Hence, the paper proposes minority equity shareholders will be provided an opportunity to acquire equity in the fully diluted capital structure of the resolved entity up to the minimum public shareholding percentage (currently 25 per cent) at the same pricing and on the same terms agreed upon by the entity that is taking over the firm. At the minimum, at least 5 per cent public shareholding should be ensured through an offer to minority shareholders in an equitable manner. The former promoter and family, associate group companies, directors, key management personnel, trusts with the former promoter as beneficiary, and so on will not be allowed to participate in such offers. The offer process to the minority shareholders of the new entity would be tech-enabled to ensure that the speed of resolution is not impacted or compromised. If all this is not possible and delisting has to occur, minority shareholders will be compensated in accordance with the terms of the CIRP offer.
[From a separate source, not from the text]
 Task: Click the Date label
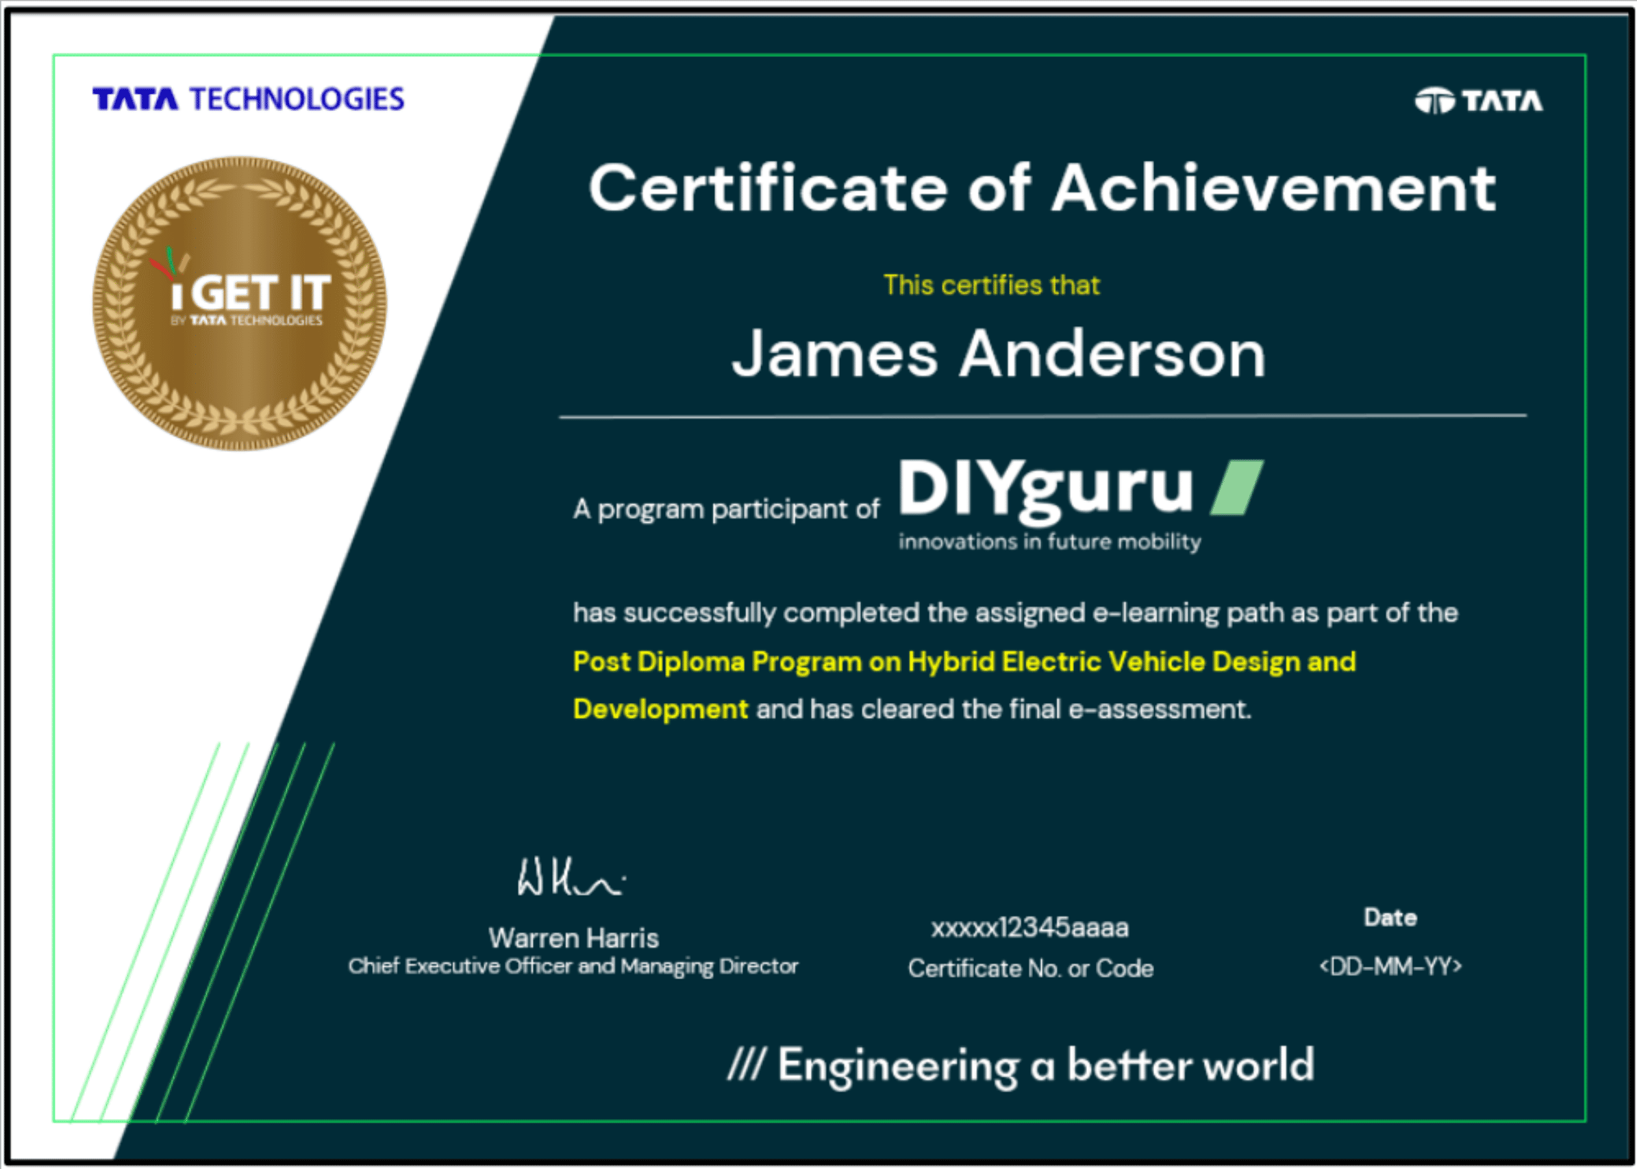click(1390, 918)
This “parachute” does in theory offer a safe landing for minority shareholders and if there’s a recovery in market value after the takeover, they get a second chance at wealth creation. However, this process would also add complexity and additional costs to the CIRP, and this, in itself, may be an impediment to resolution. It is axiomatic that equity investments are high-risk and equity investors should be prepared for losses. In practical terms, implementing this measure may compromise the speed and efficiency of the CIRP, making “zombie bankruptcies” more common. In that case, potentially useful assets would cease to generate returns and that might be a broader concern. The idea of speedy resolution should not be compromised.